A standardized variable is often called a
z -score.
standardized_flights <- flights %>%
filter(!is.na(air_time)) %>%
group_by(dest, origin) %>%
mutate(
air_time_mean = mean(air_time),
air_time_sd = sd(air_time),
n = n()
) %>%
ungroup() %>%
mutate(air_time_standard = (air_time - air_time_mean) / (air_time_sd + 1))
Note that the ungroup() here is not necessary.
The distribution of the standardized air flights has long right tail.
ggplot(standardized_flights, aes(x = air_time_standard)) +
geom_density()
## Warning: Removed 4 rows containing non-finite values (stat_density).

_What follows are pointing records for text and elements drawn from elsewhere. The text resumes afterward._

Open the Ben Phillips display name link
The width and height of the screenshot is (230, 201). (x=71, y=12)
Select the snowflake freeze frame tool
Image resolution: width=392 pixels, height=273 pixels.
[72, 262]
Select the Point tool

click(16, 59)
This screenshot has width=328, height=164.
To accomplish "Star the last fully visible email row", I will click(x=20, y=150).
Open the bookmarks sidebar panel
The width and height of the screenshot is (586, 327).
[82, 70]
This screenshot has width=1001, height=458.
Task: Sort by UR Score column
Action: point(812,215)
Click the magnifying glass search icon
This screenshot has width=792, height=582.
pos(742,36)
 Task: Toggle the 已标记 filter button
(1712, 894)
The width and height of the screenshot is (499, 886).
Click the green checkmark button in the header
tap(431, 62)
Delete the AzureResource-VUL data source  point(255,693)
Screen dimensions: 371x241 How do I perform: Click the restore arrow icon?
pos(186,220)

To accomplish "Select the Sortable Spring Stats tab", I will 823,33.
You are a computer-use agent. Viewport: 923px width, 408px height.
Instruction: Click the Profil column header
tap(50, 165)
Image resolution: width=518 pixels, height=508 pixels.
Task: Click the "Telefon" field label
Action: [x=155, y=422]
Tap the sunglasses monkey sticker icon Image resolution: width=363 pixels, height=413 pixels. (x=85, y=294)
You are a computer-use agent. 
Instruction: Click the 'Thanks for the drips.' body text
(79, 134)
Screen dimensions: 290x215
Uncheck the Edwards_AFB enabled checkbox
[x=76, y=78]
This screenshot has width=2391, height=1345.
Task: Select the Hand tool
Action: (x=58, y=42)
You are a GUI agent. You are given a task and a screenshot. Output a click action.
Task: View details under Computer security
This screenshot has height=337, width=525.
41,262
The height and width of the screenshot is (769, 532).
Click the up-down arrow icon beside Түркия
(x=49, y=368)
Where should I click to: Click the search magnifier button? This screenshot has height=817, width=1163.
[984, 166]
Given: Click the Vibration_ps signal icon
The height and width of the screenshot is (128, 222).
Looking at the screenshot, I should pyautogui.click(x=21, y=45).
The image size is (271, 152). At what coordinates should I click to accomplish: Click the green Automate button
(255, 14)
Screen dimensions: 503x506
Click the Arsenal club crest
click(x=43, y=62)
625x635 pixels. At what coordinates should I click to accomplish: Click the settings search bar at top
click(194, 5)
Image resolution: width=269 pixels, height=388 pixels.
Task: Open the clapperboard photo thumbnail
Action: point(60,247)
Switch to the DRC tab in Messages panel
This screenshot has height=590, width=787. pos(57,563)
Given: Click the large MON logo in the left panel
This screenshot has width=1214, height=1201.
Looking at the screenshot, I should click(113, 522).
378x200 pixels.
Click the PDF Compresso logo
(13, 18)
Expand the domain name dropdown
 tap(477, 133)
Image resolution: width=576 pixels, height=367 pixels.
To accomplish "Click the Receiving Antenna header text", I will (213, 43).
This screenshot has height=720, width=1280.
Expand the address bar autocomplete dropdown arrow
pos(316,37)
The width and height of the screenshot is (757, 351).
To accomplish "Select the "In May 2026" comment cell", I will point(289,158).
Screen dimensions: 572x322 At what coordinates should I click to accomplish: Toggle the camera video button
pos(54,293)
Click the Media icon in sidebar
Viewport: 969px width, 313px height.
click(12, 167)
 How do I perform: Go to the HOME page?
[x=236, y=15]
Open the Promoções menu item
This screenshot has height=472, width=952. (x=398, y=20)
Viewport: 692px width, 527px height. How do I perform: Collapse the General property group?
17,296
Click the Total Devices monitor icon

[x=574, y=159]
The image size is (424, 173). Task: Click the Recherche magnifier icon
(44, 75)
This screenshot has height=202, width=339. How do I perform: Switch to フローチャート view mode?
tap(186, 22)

Unusually fast flights are those flights with the smallest standardized values.
standardized_flights %>%
arrange(air_time_standard) %>%
select(
carrier, flight, origin, dest, month, day,
air_time, air_time_mean, air_time_standard
) %>%
head(10) %>%
print(width = Inf)
## # A tibble: 10 x 9
## carrier flight origin dest month day air_time air_time_mean
## <chr> <int> <chr> <chr> <int> <int> <dbl> <dbl>
## 1 DL 1499 LGA ATL 5 25 65 114.
## 2 EV 4667 EWR MSP 7 2 93 151.
## 3 EV 4292 EWR GSP 5 13 55 93.2
## 4 EV 3805 EWR BNA 3 23 70 115.
## 5 EV 4687 EWR CVG 9 29 62 96.1
## 6 B6 2002 JFK BUF 11 10 38 57.1
## 7 DL 1902 LGA PBI 1 12 105 146.
## 8 DL 161 JFK SEA 7 3 275 329.
## 9 EV 5486 LGA PIT 4 28 40 57.7
## 10 B6 30 JFK ROC 3 25 35 51.9
## air_time_standard
## <dbl>
## 1 -4.56
## 2 -4.46
## 3 -4.20
## 4 -3.73
## 5 -3.60
## 6 -3.38
## 7 -3.34
## 8 -3.34
## 9 -3.15
## 10 -3.10
I used width = Inf to ensure that all columns will be printed.
The fastest flight is DL1499 from LGA to ATL which departed on 2013-05-25 at 17:09. It has an air time of 65 minutes, compared to an average flight time of 114 minutes for its route. This is 4.6 standard deviations below the average flight on its route.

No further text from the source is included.